→ ISTRUZIONE SCRITTA A
Elenca, nell'ordine in cui compaiono, tutti gli inverni che il testo sugli inverni caldi indica con una doppia annata come «1529/30».
→ ISTRUZIONE SCRITTA B
Prosegui il testo sugli inverni caldi a partire dalla sua ultima frase.

Nella nostra immaginazione l’inverno evoca soprattutto freddo e neve: senza queste condizioni, un inverno non è considerato normale. Quest’anno la neve si è fatta attendere a lungo, facendoci percepire l’attuale inverno come anomalo. Tuttavia gli inverni praticamente privi di neve e con temperature primaverili, quasi estive, si verificarono anche nei secoli passati.

Inverni caldi con estrema scarsità di neve fino a quote elevate non sono fenomeni nuovi, anche se l’aumento della loro frequenza ed un futuro probabile ulteriore riscaldamento nella regione alpina rappresentano un rischio non trascurabile per il clima.

Inverni praticamente privi di neve e con temperature primaverili, quasi estive, erano conosciuti anche nei secoli scorsi e facevano parte delle possibili configurazioni delle situazioni meteorologiche invernali (Brügger, 1882). Osservatori attenti ci hanno tramandato descrizioni dettagliate di simili capricci invernali. Più volte sono apparsi, durante un inverno altrimenti normale, singoli mesi con temperature superiori alle norme di riferimento. Al punto che queste situazioni sembrano essere ricorrenti per gli inverni della regione alpina e si confermano anche in tempi più recenti. Accanto a questi eventi, di durata relativamente breve, ogni tanto si verificarono e si verificano tutt’ora inverni con condizioni di caldo particolarmente persistenti.

Ripetersi di inverni estremamente caldi

In Svizzera l’inverno 1529/30 fu eccezionalmente caldo. La neve rimase assente e alla fine di gennaio del 1530 gli alberi iniziarono a fiorire, mentre nei giardini i fiori primaverili sfoggiarono i loro colori. Qualche anno più tardi, nel 1537/38, seguì un ulteriore inverno sorprendentemente caldo, con la maturazione delle fragole in febbraio. Due anni più tardi, nel 1540, a partire da febbraio in Svizzera le temperature raggiunsero valori da primato. Le ciliegie maturarono già in marzo. Il caldo eccezionale proseguì per tutta l’estate, con condizioni canicolari estreme, e persistette fino a dicembre.

Ancora più estremo, quasi settant’anni più tardi, fu l’inverno 1606/07. Nel gennaio 1607 nella «Bündner Herrschaft» (corrispondente all’odierno Circolo di Maienfeld nel Distretto di Landquart) fiorirono i ciliegi e sembra che le cicogne fecero ritorno già a metà febbraio. Questo aspetto ci porta a supporre che le temperature invernali fuori norma interessarono molto probabilmente un’area estremamente vasta. All’inizio di marzo i peri e la vite fiorirono e l’erba poté già essere falciata. In precedenza era stato caldo e povero di neve anche l’inverno 1603/04, così come, in seguito, gli inverni 1610/11 e 1612/13.

→ RIGHE MEMORIZZATE
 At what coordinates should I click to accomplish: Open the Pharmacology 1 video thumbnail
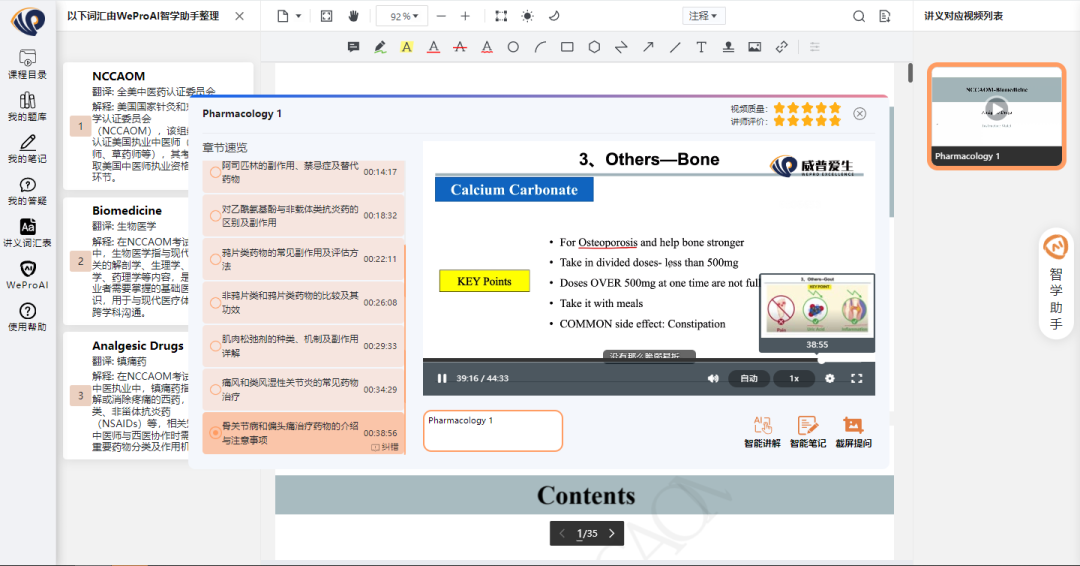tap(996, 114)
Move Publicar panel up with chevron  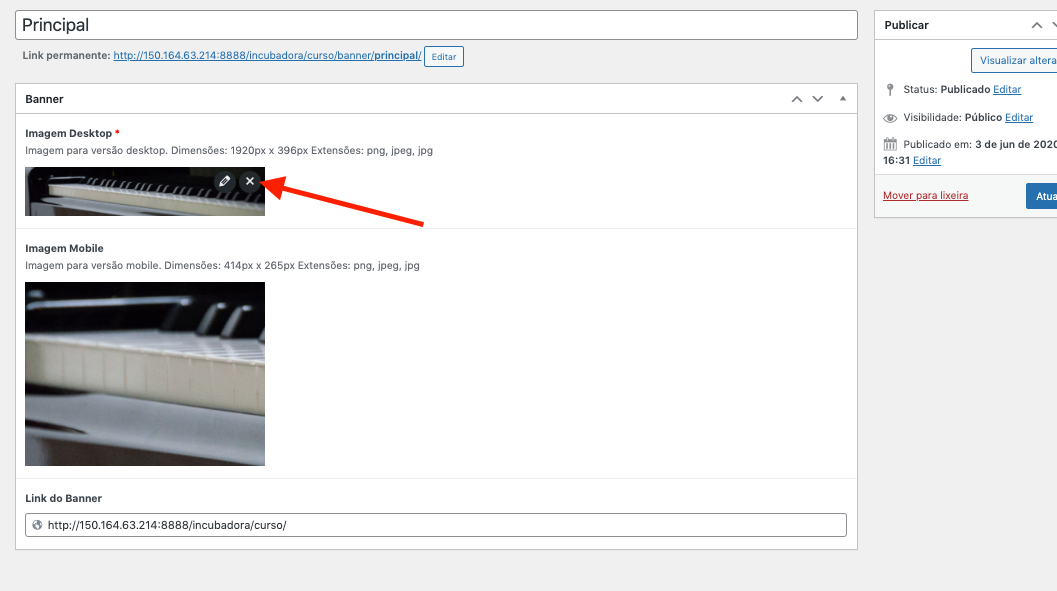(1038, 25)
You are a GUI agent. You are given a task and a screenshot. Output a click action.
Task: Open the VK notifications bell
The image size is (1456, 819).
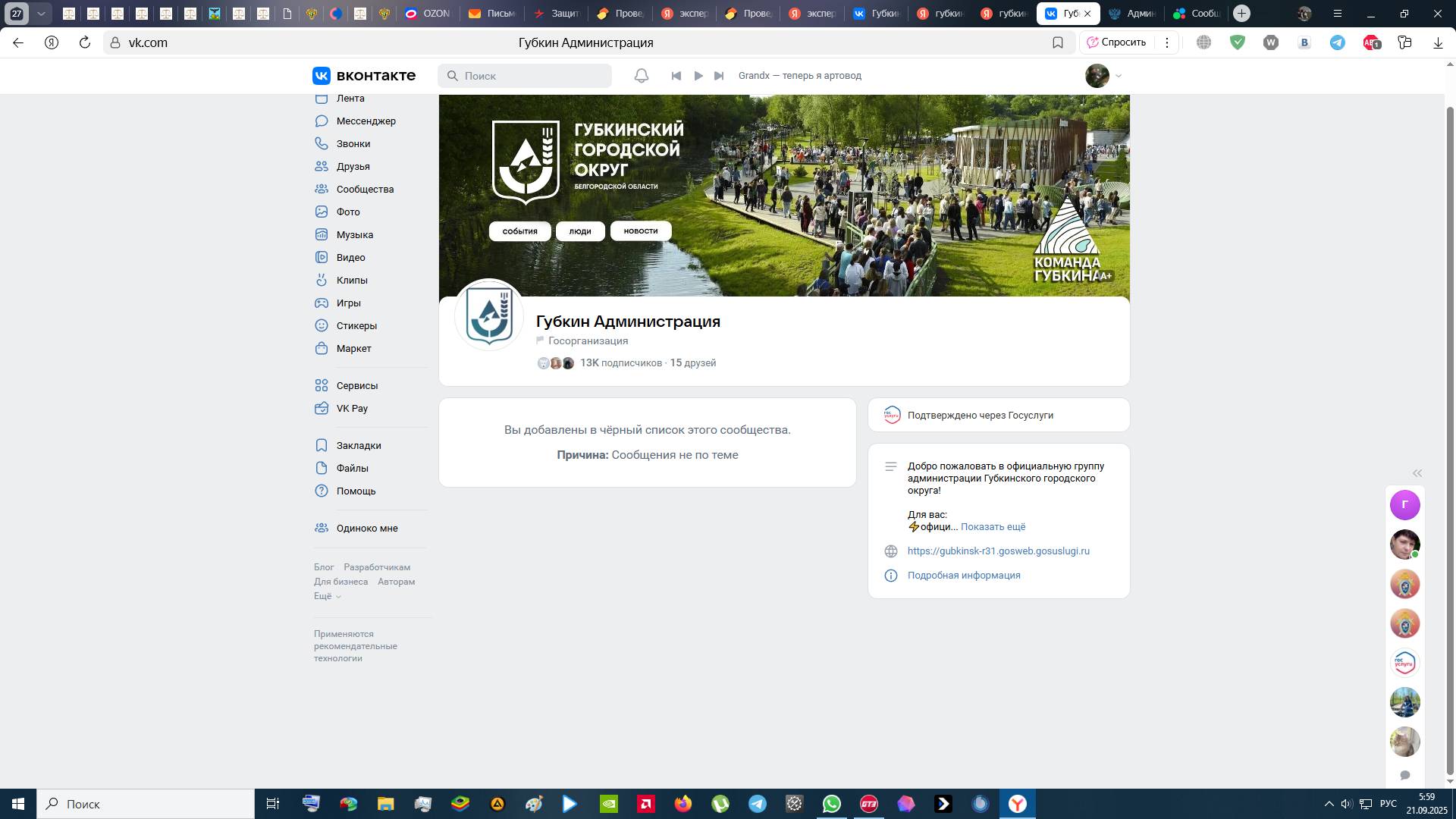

→ RISPOSTA SCRITTA A
1529/30, 1537/38, 1606/07, 1603/04, 1610/11, 1612/13

→ RISPOSTA SCRITTA B
Anche nell’inverno 1746/47 il nostro Paese fu investito da un caldo fuori dalla norma. Nel gennaio 1747 i bambini camminavano scalzi e fiorirono le viole e le fragole. Non fu necessario riscaldare le abitazioni. Pochi anni prima, nel 1743/44, l’inverno fu contraddistinto da temperature miti e tempo soleggiato. Nel 1748/49 seguì di nuovo un inverno con temperature inusuali: nel gennaio del 1749 la neve rimase assente e sull’Altopiano bernese non si registrarono gelate.

Cinquant’anni più tardi si riferisce di un clima marcatamente mite con assenza di neve fino alle quote elevate, un po’ come negli anni 1990 quando i pendii erano verdi e gli skilift fermi: nell’inverno 1796/97 a Brigels (1300 m slm) la neve rimase pressoché assente. Dopo una seconda metà di dicembre estiva, da gennaio a marzo il tempo fu per lo più all’insegna del sole e gli abitanti della regione di Glarona poterono raggiungere senza pericoli Brigels attraverso il Passo del Panixer. Oltre a questo inverno, negli anni 1790 – 1799 ve ne furono altri cinque con temperature assai miti.

Persino l’Engadina non è stata risparmiata

Benché relativamente rari, gli inverni con pochissima neve o i periodi pluriennali con un’assenza pronunciata di neve sono noti persino in Engadina, regione situata ad alta quota. Nel 1885 le temperature miti e il clima secco fecero ad esempio sciogliere la neve autunnale, e secondo i resoconti di allora, alla fine di dicembre nell’Engadina alta si registrarono strade polverose e prati macchiati solo qua e là da chiazze di neve. Al posto delle consuete slitte si dovettero di nuovo attaccare i carri (Flugi, 1915).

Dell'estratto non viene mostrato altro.